Intervention de Vincent Peillon

Réunion du 21 mai 2013 à 14h30
Refondation de l'école de la république — Discussion d'un projet de loi dans le texte de la commission

Vincent Peillon :

Monsieur le président, madame la présidente de la commission de la culture, madame la rapporteure, madame, monsieur les rapporteurs pour mesdames, messieurs les sénateurs, c’est une grande fierté pour moi que de vous présenter ce projet de loi d’orientation et de programmation pour la refondation de l’école de la République.

Je salue d’abord très chaleureusement et sincèrement le travail qui a été mené en commission.
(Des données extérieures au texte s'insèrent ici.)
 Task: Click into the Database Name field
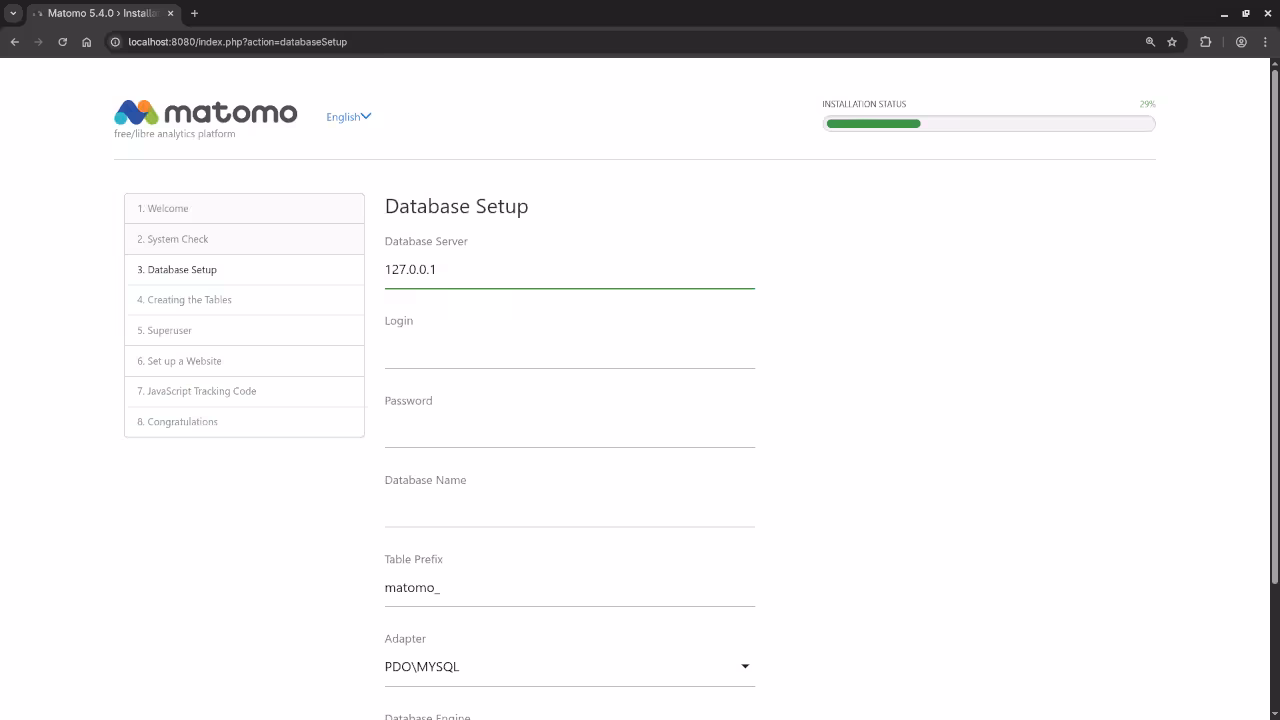tap(569, 510)
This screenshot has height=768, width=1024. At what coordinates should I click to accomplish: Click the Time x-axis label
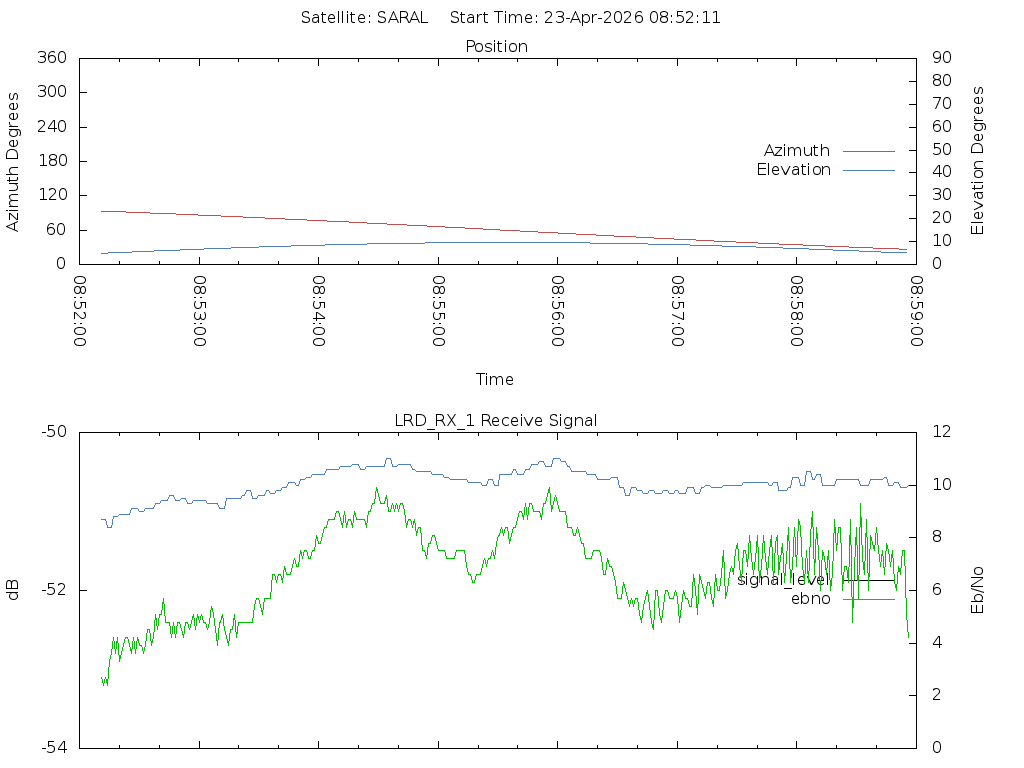tap(495, 380)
Durant sept heures de débat – ce n’est pas rien ! –, 426 amendements ont été examinés et 135 amendements ont été adoptés. Soixante-cinq d’entre eux émanaient de la commission, mais tous les groupes ont vu certains de leurs amendements adoptés ; je salue par conséquent vos méthodes de travail.
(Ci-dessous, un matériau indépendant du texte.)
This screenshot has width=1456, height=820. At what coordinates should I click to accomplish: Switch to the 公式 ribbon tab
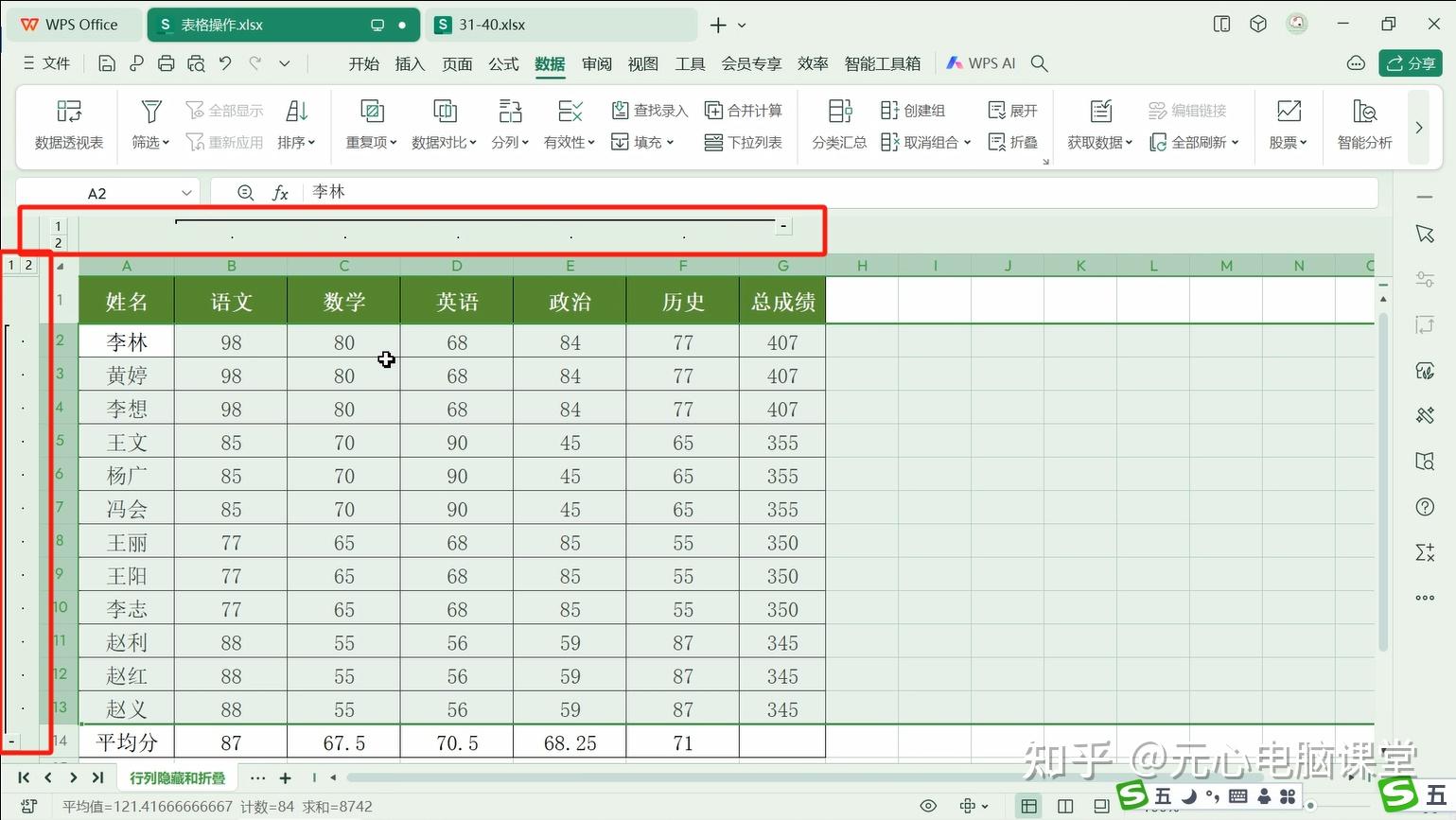tap(502, 63)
Je le dis d’autant plus que j’attends beaucoup de ce débat, pour l’école elle-même, bien sûr, mais au-delà, pour une certaine conception de la République, puisqu’il s’agit de la refondation de l’école de la République.

La première chose – elle est ancienne –, c’est que la loi, déclaration publique et solennelle de la volonté générale sur un objet d’intérêt commun, suppose la délibération, et par conséquent les lumières. Lorsque l’on pénètre dans une salle de classe, comme nous l’ont enseigné nos maîtres de l’école primaire, on apprend tout d’abord à l’élève à se décentrer : je n’ai pas raison tout seul. Comme le disait Anatole France dans ses beaux ouvrages, le chien de M. Bergeret se croit toujours le centre du monde. Ce n’est pas bon pour la démocratie.

L’école de la République est l’idée même de la rationalité. Elle cherche à décentrer les points de vue. « Je m’écoute, mais se croire, c’est ce qu’il y a de pire », disait Alain. J’essaie de prendre en compte le point de vue de l’autre. C’est que nous sommes plus intelligents à plusieurs que tout seul, mesdames, messieurs les sénateurs.

De ce point de vue, le travail parlementaire, qui a déjà été bien conduit à l’Assemblée nationale, est essentiel à l’intelligence de la loi. Je considère que, en laissant les débats se dérouler – j’ai veillé à ne pas être présent en commission pour que les parlementaires œuvrent comme ils l’entendaient –, nous participons aussi de cet esprit.

La deuxième chose – et elle est centrale, pour moi, dans ce débat au Sénat, parce que j’ai été surpris par la première lecture à l’Assemblée nationale –, c’est que nous devons et nous pouvons nous rassembler autour de l’école de la République. Comme je n’ai cessé de le répéter, il s’agit d’un nouveau pacte entre l’école et la nation. L’école n’appartient pas aux uns ou aux autres, elle appartient à tout le monde. C’est d’ailleurs une idée que vous avez défendue dans les amendements que vous avez proposés, y compris à l’égard des parents.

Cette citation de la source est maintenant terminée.